This bill demonstrates the Government’s commitment to ensuring that an inability to afford a lawyer is not a barrier to accessing justice. The bill introduces changes that will update the financial eligibility criteria for legal aid, which have not been reviewed since 1987. These reforms are important, because access to justice is fundamental to the rule of law and therefore to the integrity of our justice system. Under regulations to be made once the bill is passed, the pool of people eligible for legal aid will increase from around 765,000 to some 1.2 million people. At the same time, the bill introduces a mechanism whereby financial eligibility thresholds will be regularly updated to ensure that they keep pace with increases in the cost of living.

The bill makes it easier for people to know whether they are financially eligible for legal aid by simplifying the income and capital criteria. A number of improvements have also been made to the merits test for both criminal and civil legal aid. The changes to the merits test provide greater guidance to both applicants for legal aid and decision makers as to whether a particular matter does qualify for aid.

These are significant improvements that will enhance the transparency and, I believe, the consistency of legal aid decision-making. The provision of State-funded legal aid involves a careful balance between ensuring access to justice and the cost-effective operation of the scheme. It is for this reason that for a number of years the legal aid scheme has required the repayment of the costs of legal aid by those who are able to do so. Under these reforms a greater proportion of aided persons will repay some or all of the costs of legal aid.

▸ **REQUESTS**
a: In the legal aid bill passage, about how many people will be eligible for legal aid under the new regulations, up from how many?
b: Extend the legal aid bill passage with a few more sentences that pick up after its final one.

▸ **EXCERPTED RECORDS**
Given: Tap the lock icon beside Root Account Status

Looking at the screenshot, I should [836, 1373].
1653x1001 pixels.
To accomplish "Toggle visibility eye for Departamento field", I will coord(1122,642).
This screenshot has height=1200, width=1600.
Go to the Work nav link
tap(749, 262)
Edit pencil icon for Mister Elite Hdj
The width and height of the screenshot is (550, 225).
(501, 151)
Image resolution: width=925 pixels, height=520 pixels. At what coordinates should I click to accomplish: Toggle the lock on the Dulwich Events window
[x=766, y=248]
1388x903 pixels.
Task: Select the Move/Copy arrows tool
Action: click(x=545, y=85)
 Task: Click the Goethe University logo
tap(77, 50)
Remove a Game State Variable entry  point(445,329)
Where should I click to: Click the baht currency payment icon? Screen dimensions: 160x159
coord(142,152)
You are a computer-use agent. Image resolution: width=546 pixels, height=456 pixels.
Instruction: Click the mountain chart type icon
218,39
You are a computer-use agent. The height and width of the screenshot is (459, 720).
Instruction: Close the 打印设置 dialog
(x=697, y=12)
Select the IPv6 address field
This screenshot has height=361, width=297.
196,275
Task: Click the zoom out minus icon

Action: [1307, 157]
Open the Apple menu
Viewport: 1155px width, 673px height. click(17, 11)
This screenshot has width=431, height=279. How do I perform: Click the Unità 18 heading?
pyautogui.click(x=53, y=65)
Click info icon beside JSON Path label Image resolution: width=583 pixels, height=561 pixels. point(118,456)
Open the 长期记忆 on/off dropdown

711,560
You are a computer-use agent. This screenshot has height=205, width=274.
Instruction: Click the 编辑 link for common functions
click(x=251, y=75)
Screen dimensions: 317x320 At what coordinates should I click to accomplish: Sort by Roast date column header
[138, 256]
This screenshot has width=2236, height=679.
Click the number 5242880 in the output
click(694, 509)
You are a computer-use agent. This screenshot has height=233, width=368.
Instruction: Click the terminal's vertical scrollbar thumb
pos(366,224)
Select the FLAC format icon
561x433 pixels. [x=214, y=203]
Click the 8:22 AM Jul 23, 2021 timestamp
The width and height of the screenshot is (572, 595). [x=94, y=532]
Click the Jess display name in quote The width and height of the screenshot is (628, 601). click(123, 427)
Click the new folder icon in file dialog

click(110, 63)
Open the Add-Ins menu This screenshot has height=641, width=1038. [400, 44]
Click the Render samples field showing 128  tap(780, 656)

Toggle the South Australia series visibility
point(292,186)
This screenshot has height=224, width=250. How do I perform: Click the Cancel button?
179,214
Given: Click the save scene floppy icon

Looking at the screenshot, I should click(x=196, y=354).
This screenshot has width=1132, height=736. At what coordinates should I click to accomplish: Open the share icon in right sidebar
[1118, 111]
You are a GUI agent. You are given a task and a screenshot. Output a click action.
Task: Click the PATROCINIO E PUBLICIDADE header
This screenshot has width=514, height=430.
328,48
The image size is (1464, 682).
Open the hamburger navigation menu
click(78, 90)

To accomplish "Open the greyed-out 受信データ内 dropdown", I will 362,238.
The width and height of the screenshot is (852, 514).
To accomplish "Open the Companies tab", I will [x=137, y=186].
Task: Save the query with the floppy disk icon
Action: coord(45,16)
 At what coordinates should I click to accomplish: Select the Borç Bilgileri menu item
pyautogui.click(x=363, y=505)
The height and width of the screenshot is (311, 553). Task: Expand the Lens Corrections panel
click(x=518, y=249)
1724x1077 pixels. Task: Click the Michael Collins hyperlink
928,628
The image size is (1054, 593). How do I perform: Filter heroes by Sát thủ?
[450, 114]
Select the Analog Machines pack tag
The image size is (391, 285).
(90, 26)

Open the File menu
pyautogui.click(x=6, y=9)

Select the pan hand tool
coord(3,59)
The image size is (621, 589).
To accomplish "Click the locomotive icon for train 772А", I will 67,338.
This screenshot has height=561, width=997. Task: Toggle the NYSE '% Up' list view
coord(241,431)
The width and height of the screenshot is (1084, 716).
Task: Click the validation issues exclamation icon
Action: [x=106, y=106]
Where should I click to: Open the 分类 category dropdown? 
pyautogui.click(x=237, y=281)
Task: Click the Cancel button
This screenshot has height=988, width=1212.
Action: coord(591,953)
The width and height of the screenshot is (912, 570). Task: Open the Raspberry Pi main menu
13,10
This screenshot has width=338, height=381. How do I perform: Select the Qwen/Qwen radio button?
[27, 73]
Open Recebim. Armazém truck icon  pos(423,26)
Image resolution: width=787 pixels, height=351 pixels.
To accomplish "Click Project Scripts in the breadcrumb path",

▸ **THE REPLIES**
a: Some 1.2 million people, up from around 765,000.

b:
The bill introduces a more transparent repayment regime whereby aided persons are better able to assess the potential costs to them personally of legal aid, and I think that that transparency is a significant and important improvement in the scheme. This will ensure that appropriate financial incentives operate with regard to the use of legal aid. Recovering legal aid costs also expands the pool of money available, of course, for other legal aid applicants. The bill contains a range of measures designed to improve the Legal Services Agency’s ability to recover legal aid debt. The agency is now able to require a person to commence or recommence payment of a legal aid debt, for example, if the agency considers that a person’s financial position has improved to a level that allows repayment, and it uses incentives to encourage the repayment of debts, such as the ability to charge interest on debt if a person defaults.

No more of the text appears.